---------- Fragment tekstu ----------
Masz wieloletnie doświadczenie lekarskie, uczyłeś w Harvard Medical School w Bostonie, ale od czterech lat głosisz poglądy niemające z nauką wiele wspólnego. Co się stało w 2008 r.?
Wiem, co o moich wspomnieniach myślą sceptycy, dlatego ilekroć o nich opowiadam, staram się to robić w racjonalny, wręcz naukowy sposób. Do dnia, w którym zapadłem w śpiączkę, byłem absolutnie zdrowy. Ba, mój starszy syn zmusił mnie do trudnego treningu, który miał nas przygotować do wspinaczki na wulkan w Ameryce Południowej. 10 listopada 2008 r. obudziłem się o godz. 4.30 i już miałem wyjść do pracy, gdy nagle poczułem straszliwy ból pleców. W ciągu 15 minut stał się on tak silny, że nie mogłem już zrobić kroku. Po chwili bolała mnie też głowa. Wiele dni później dowiedziałem się od kolegów lekarzy, że mój stan z minuty na minutę się pogarszał i że zdiagnozowano u mnie ostre bakteryjne zapalenie opon mózgowych. Bakterie E. coli przeniknęły do płynu mózgowo-rdzeniowego i zaczęły pożerać mój mózg. Tego typu choroba występuje u jednego na 10 mln dorosłych pacjentów w USA. Zapadłem w śpiączkę. Gdy trafiłem do szpitala, w którym sam pracowałem, zajął się mną znakomity zespół specjalistów. Zrobiono mi kilka nakłuć lędźwiowych, aby zdecydować, jaką zastosować terapię. Podano mi potrójny antybiotyk. Sprawdzono też poziom glukozy, który spadł do wartości równej 1, a nawet w najgorszych przypadkach zapalenia opon mózgowych nie spada poniżej 20! Byłem naprawdę w krytycznym stanie. Wyniki badań wskazywały, że mój mózg przestał działać. A jednak było inaczej.
---------- Analizowane dane ----------
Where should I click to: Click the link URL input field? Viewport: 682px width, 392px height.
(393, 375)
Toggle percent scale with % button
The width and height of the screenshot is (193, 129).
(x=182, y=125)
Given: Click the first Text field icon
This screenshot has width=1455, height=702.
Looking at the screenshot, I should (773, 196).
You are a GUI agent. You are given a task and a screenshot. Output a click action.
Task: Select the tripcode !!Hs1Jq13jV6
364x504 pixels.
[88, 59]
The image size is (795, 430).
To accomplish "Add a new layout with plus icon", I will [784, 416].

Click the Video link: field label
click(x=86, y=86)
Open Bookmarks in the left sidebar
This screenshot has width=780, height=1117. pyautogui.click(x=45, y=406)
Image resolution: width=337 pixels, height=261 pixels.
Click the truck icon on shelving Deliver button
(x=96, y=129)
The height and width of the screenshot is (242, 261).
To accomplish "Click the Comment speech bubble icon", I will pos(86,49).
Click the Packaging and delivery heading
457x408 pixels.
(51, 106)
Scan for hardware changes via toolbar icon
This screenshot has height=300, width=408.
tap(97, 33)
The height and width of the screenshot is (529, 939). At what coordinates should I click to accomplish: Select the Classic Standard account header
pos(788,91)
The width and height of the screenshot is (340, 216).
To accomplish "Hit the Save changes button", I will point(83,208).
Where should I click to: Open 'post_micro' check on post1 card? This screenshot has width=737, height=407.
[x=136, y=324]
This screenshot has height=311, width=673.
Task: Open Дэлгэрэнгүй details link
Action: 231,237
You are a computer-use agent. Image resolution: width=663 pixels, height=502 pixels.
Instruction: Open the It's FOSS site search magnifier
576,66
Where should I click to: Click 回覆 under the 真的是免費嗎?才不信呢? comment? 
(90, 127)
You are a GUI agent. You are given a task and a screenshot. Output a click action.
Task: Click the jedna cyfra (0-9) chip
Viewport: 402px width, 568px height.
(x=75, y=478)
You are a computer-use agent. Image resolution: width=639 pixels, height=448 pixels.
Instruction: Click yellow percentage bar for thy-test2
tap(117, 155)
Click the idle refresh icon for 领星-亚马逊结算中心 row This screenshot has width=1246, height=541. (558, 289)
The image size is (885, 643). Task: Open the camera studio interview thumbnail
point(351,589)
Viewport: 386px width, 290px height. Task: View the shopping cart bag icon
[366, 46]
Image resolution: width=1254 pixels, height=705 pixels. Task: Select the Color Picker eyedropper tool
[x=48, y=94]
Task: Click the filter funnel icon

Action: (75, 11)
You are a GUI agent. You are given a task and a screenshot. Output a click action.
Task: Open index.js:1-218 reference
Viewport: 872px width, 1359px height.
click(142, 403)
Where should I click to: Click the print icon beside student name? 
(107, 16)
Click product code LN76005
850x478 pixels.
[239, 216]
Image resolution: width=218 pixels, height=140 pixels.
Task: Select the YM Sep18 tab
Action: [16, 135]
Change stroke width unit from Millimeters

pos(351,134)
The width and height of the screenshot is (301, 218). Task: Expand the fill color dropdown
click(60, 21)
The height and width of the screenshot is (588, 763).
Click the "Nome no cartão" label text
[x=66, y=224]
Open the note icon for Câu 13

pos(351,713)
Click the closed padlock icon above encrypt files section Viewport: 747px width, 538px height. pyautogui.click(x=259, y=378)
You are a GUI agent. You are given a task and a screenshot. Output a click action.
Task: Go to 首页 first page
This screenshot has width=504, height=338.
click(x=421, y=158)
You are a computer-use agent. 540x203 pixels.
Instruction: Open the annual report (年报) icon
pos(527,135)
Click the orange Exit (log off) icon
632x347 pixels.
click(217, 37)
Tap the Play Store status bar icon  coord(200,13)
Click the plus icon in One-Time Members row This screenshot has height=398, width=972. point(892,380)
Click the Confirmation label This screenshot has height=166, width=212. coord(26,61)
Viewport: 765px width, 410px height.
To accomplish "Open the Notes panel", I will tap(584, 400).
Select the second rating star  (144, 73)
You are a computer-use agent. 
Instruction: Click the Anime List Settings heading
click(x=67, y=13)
----------
• **Zadania do wykonania**:
**A.** Jaką chorobę zdiagnozowano u rozmówcy według wywiadu o śpiączce?
**B.** Oceń, czy każde z poniższych zdań zgadza się z wywiadem o śpiączce. Odpowiedz „tak” lub „nie” i przytocz rozstrzygające słowa wywiadu.
(i) Ból pleców pojawił się, gdy rozmówca był już w pracy.
(ii) Poziom glukozy spadł do wartości równej 1.
(iii) Rozmówca trafił do szpitala, w którym sam pracował.
**C.** Wznów wywiad o śpiączce, pisząc dalej po jego ostatnim zdaniu.
Dane nie mają tu żadnego znaczenia.

• **Odpowiedzi do zadań**:
**A.** Ostre bakteryjne zapalenie opon mózgowych.

**B.**
(i) Nie: „już miałem wyjść do pracy, gdy nagle poczułem straszliwy ból pleców”.
(ii) Tak: „Sprawdzono też poziom glukozy, który spadł do wartości równej 1”.
(iii) Tak: „Gdy trafiłem do szpitala, w którym sam pracowałem”.

**C.**
Skąd o tym wiesz? Przecież nie pamiętasz nawet tego, że do szpitala zawiozła cię żona.
Rzeczywiście tego nie pamiętam. Ostre zapalenie opon mózgowych doskonale wymazuje z mózgu funkcje, które sprawiają, że jesteśmy ludźmi: pamięć, emocje, język i obrazy. Kiedy przywieziono mnie do szpitala, lekarze dawali mi w najlepszym przypadku 10 proc. szans na przeżycie. Rokowania szybko się zresztą pogarszały. W końcu dawano mi tylko 2 proc. szans i zero nadziei na całkowite wyzdrowienie. Moje ciało nie reagowało, a partie mózgu wyższego rzędu praktycznie nie funkcjonowały. Przebudziłem się jednak i doskonale pamiętałem to, co się działo ze mną i w mojej głowie w trakcie śpiączki.